_TAREFA PROPOSTA 1_.
Indique se cada afirmação abaixo está de acordo com o trecho fornecido. Responda "sim" ou "não" e cite literalmente as palavras do trecho que justificam a resposta.
(a) Ferrer ganhou o Grammy Latino de artista revelação aos 73 anos.
(b) Ferrer foi o último de sua turma a ganhar um álbum solo pós-Buena Vista.
(c) Ry Cooder compara Ferrer a Nat King Cole.
_TAREFA PROPOSTA 2_. Enumere todos os adjetivos que o trecho fornecido atribui a Ferrer na frase que começa com "Era".
_TAREFA PROPOSTA 3_. Transcreva do trecho fornecido, sem nenhuma alteração, a passagem que começa em "Intérprete era a" e termina em "-ainda que tardio.".

São Paulo, terça-feira, 09 de agosto de 2005

Texto Anterior | Próximo Texto | Índice

ANÁLISE

Intérprete era a celebração da vida

RONALDO EVANGELISTA
COLABORAÇÃO PARA A FOLHA

O sorriso tímido, a indefectível boina, o olhar brilhante, a voz de veludo melhorada com a idade. Ibrahim Ferrer simbolizava o charme cubano, com sua calma septuagenária e a alegria de quem sabe de sua importância e encontra o reconhecimento merecido -ainda que tardio.
Sua voz era humana e melancólica, e sua música era a própria celebração da vida. Quando cantava, exalava a mesma elegância vivida de sua presença. Seu vibrato carregava toda a história de sua vida. Era humilde, carismático, caloroso, divertido.
Foi o primeiro de sua turma a ganhar um álbum solo pós-Buena Vista, e por esse disco ganhou o Grammy Latino de artista revelação, aos 73 anos. No filme que tornou Ferrer famoso, o músico Ry Cooder fala dele com o encantamento natural de quem o via pela primeira vez: "Ele saiu das ruas como um Nat King Cole cubano. Você encontra com uma pessoa assim só uma vez na vida".

_INFORMAÇÕES FORNECIDAS_.
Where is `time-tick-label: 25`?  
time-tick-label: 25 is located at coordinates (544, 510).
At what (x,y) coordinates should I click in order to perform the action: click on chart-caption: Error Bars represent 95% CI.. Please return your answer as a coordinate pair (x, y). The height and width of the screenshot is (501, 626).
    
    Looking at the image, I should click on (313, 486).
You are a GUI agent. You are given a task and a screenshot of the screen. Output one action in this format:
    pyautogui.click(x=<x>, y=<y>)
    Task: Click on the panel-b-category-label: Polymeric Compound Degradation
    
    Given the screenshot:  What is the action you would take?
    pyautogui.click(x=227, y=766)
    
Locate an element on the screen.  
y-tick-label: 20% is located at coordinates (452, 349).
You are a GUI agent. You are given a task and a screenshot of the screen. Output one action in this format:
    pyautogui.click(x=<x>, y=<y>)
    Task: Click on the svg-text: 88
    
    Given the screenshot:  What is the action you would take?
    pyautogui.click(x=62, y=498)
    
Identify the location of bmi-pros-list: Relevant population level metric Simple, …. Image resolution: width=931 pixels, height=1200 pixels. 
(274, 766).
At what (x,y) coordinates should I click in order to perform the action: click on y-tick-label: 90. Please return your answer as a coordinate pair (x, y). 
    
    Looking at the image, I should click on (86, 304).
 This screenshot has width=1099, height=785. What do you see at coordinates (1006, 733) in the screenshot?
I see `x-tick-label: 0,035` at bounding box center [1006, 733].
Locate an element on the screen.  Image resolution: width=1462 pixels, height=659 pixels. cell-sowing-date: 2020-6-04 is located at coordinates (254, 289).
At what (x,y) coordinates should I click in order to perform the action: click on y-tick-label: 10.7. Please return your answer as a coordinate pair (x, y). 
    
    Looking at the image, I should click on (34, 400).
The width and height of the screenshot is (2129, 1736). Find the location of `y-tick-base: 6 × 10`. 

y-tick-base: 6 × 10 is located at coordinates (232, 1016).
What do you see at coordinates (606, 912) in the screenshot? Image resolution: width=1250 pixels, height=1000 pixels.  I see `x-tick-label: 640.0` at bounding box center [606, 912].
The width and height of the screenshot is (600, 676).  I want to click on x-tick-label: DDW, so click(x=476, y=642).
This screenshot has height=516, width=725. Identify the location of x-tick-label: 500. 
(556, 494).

_RESULTADO ESPERADO 1_.
(a) Sim: "por esse disco ganhou o Grammy Latino de artista revelação, aos 73 anos".
(b) Não: "Foi o primeiro de sua turma a ganhar um álbum solo pós-Buena Vista".
(c) Sim: "Ele saiu das ruas como um Nat King Cole cubano".

_RESULTADO ESPERADO 2_. humilde, carismático, caloroso, divertido

_RESULTADO ESPERADO 3_.
Intérprete era a celebração da vida

RONALDO EVANGELISTA
COLABORAÇÃO PARA A FOLHA

O sorriso tímido, a indefectível boina, o olhar brilhante, a voz de veludo melhorada com a idade. Ibrahim Ferrer simbolizava o charme cubano, com sua calma septuagenária e a alegria de quem sabe de sua importância e encontra o reconhecimento merecido -ainda que tardio.